[Provided entries — start]

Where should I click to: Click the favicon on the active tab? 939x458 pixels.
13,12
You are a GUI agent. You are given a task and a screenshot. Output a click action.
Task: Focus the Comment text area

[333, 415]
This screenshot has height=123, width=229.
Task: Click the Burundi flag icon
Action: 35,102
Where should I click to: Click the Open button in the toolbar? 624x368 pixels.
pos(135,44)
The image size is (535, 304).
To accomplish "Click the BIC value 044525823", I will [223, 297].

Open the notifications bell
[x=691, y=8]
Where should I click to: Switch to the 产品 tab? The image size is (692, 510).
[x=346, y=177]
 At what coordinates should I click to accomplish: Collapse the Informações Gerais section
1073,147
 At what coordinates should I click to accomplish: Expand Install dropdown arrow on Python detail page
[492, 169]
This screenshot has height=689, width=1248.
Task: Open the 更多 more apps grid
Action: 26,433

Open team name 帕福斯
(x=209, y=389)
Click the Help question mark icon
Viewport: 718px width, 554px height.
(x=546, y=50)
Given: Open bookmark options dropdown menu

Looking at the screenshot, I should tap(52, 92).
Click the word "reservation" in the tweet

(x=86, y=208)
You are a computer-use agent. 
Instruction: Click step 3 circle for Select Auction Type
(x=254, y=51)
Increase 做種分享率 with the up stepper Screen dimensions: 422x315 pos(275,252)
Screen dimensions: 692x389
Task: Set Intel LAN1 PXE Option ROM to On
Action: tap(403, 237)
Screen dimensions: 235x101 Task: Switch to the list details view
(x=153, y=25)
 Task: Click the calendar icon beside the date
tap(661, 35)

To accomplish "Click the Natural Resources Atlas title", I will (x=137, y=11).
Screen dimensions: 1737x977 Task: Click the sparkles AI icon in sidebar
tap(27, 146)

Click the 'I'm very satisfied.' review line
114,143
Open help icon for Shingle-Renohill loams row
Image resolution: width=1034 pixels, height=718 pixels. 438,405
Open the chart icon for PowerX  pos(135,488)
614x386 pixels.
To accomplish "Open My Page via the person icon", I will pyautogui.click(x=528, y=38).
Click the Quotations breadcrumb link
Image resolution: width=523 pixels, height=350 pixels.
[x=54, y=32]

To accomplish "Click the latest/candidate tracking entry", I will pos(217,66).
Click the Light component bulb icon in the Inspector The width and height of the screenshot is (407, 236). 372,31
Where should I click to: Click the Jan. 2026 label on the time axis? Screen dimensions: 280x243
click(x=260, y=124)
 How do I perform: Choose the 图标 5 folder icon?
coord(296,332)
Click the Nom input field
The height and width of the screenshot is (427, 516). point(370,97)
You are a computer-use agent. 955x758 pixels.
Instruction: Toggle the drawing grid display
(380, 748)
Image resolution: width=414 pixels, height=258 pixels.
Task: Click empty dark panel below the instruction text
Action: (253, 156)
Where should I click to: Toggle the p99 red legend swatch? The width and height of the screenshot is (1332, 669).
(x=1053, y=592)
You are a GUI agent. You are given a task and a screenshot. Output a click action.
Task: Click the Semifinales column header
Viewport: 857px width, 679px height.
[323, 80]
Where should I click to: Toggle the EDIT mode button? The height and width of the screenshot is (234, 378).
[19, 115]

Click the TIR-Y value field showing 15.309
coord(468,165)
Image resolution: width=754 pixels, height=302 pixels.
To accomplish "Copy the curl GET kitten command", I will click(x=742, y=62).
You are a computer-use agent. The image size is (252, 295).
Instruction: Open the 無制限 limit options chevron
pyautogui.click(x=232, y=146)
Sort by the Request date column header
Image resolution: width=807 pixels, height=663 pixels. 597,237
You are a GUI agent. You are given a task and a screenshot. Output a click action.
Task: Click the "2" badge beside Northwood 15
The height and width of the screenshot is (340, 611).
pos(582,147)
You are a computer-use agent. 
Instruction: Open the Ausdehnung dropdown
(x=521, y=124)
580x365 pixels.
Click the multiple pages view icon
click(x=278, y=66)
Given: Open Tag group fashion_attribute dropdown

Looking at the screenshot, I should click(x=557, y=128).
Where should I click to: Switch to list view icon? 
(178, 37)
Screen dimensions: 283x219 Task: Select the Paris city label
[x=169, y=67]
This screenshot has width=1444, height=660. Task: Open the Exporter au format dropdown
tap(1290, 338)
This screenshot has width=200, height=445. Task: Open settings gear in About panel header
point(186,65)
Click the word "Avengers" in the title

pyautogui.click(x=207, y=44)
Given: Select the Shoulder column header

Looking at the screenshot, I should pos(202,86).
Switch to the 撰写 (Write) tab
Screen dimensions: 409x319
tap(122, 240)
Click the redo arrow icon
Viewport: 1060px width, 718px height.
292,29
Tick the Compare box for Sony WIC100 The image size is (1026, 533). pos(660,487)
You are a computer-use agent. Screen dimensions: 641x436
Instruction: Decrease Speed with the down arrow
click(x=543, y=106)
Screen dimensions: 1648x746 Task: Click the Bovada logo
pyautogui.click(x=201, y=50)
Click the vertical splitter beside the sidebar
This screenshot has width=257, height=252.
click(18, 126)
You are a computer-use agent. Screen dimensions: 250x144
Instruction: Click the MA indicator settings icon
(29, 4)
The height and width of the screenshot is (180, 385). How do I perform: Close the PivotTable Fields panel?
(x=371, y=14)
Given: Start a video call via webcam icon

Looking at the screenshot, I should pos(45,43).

[Provided entries — finish]

:: Your assignment ::
Exactly as given, restate all the lines above.

:: Task answer ::
Where should I click to: Click the favicon on the active tab? 939x458 pixels.
13,12
You are a GUI agent. You are given a task and a screenshot. Output a click action.
Task: Focus the Comment text area

[333, 415]
This screenshot has height=123, width=229.
Task: Click the Burundi flag icon
Action: 35,102
Where should I click to: Click the Open button in the toolbar? 624x368 pixels.
pos(135,44)
The image size is (535, 304).
To accomplish "Click the BIC value 044525823", I will [223, 297].

Open the notifications bell
[x=691, y=8]
Where should I click to: Switch to the 产品 tab? The image size is (692, 510).
[x=346, y=177]
 At what coordinates should I click to accomplish: Collapse the Informações Gerais section
1073,147
 At what coordinates should I click to accomplish: Expand Install dropdown arrow on Python detail page
[492, 169]
This screenshot has height=689, width=1248.
Task: Open the 更多 more apps grid
Action: 26,433

Open team name 帕福斯
(x=209, y=389)
Click the Help question mark icon
Viewport: 718px width, 554px height.
(x=546, y=50)
Given: Open bookmark options dropdown menu

Looking at the screenshot, I should tap(52, 92).
Click the word "reservation" in the tweet

(x=86, y=208)
You are a computer-use agent. 
Instruction: Click step 3 circle for Select Auction Type
(x=254, y=51)
Increase 做種分享率 with the up stepper Screen dimensions: 422x315 pos(275,252)
Screen dimensions: 692x389
Task: Set Intel LAN1 PXE Option ROM to On
Action: tap(403, 237)
Screen dimensions: 235x101 Task: Switch to the list details view
(x=153, y=25)
 Task: Click the calendar icon beside the date
tap(661, 35)

To accomplish "Click the Natural Resources Atlas title", I will (x=137, y=11).
Screen dimensions: 1737x977 Task: Click the sparkles AI icon in sidebar
tap(27, 146)

Click the 'I'm very satisfied.' review line
114,143
Open help icon for Shingle-Renohill loams row
Image resolution: width=1034 pixels, height=718 pixels. 438,405
Open the chart icon for PowerX  pos(135,488)
614x386 pixels.
To accomplish "Open My Page via the person icon", I will pyautogui.click(x=528, y=38).
Click the Quotations breadcrumb link
Image resolution: width=523 pixels, height=350 pixels.
[x=54, y=32]

To accomplish "Click the latest/candidate tracking entry", I will pos(217,66).
Click the Light component bulb icon in the Inspector The width and height of the screenshot is (407, 236). 372,31
Where should I click to: Click the Jan. 2026 label on the time axis? Screen dimensions: 280x243
click(x=260, y=124)
 How do I perform: Choose the 图标 5 folder icon?
coord(296,332)
Click the Nom input field
The height and width of the screenshot is (427, 516). point(370,97)
You are a computer-use agent. 955x758 pixels.
Instruction: Toggle the drawing grid display
(380, 748)
Image resolution: width=414 pixels, height=258 pixels.
Task: Click empty dark panel below the instruction text
Action: (253, 156)
Where should I click to: Toggle the p99 red legend swatch? The width and height of the screenshot is (1332, 669).
(x=1053, y=592)
You are a GUI agent. You are given a task and a screenshot. Output a click action.
Task: Click the Semifinales column header
Viewport: 857px width, 679px height.
[323, 80]
Where should I click to: Toggle the EDIT mode button? The height and width of the screenshot is (234, 378).
[19, 115]

Click the TIR-Y value field showing 15.309
coord(468,165)
Image resolution: width=754 pixels, height=302 pixels.
To accomplish "Copy the curl GET kitten command", I will click(x=742, y=62).
You are a computer-use agent. The image size is (252, 295).
Instruction: Open the 無制限 limit options chevron
pyautogui.click(x=232, y=146)
Sort by the Request date column header
Image resolution: width=807 pixels, height=663 pixels. 597,237
You are a GUI agent. You are given a task and a screenshot. Output a click action.
Task: Click the "2" badge beside Northwood 15
The height and width of the screenshot is (340, 611).
pos(582,147)
You are a computer-use agent. 
Instruction: Open the Ausdehnung dropdown
(x=521, y=124)
580x365 pixels.
Click the multiple pages view icon
click(x=278, y=66)
Given: Open Tag group fashion_attribute dropdown

Looking at the screenshot, I should click(x=557, y=128).
Where should I click to: Switch to list view icon? 
(178, 37)
Screen dimensions: 283x219 Task: Select the Paris city label
[x=169, y=67]
This screenshot has width=1444, height=660. Task: Open the Exporter au format dropdown
tap(1290, 338)
This screenshot has width=200, height=445. Task: Open settings gear in About panel header
point(186,65)
Click the word "Avengers" in the title

pyautogui.click(x=207, y=44)
Given: Select the Shoulder column header

Looking at the screenshot, I should pos(202,86).
Switch to the 撰写 (Write) tab
Screen dimensions: 409x319
tap(122, 240)
Click the redo arrow icon
Viewport: 1060px width, 718px height.
292,29
Tick the Compare box for Sony WIC100 The image size is (1026, 533). pos(660,487)
You are a computer-use agent. Screen dimensions: 641x436
Instruction: Decrease Speed with the down arrow
click(x=543, y=106)
Screen dimensions: 1648x746 Task: Click the Bovada logo
pyautogui.click(x=201, y=50)
Click the vertical splitter beside the sidebar
This screenshot has width=257, height=252.
click(18, 126)
You are a computer-use agent. Screen dimensions: 250x144
Instruction: Click the MA indicator settings icon
(29, 4)
The height and width of the screenshot is (180, 385). How do I perform: Close the PivotTable Fields panel?
(x=371, y=14)
Given: Start a video call via webcam icon

Looking at the screenshot, I should pos(45,43).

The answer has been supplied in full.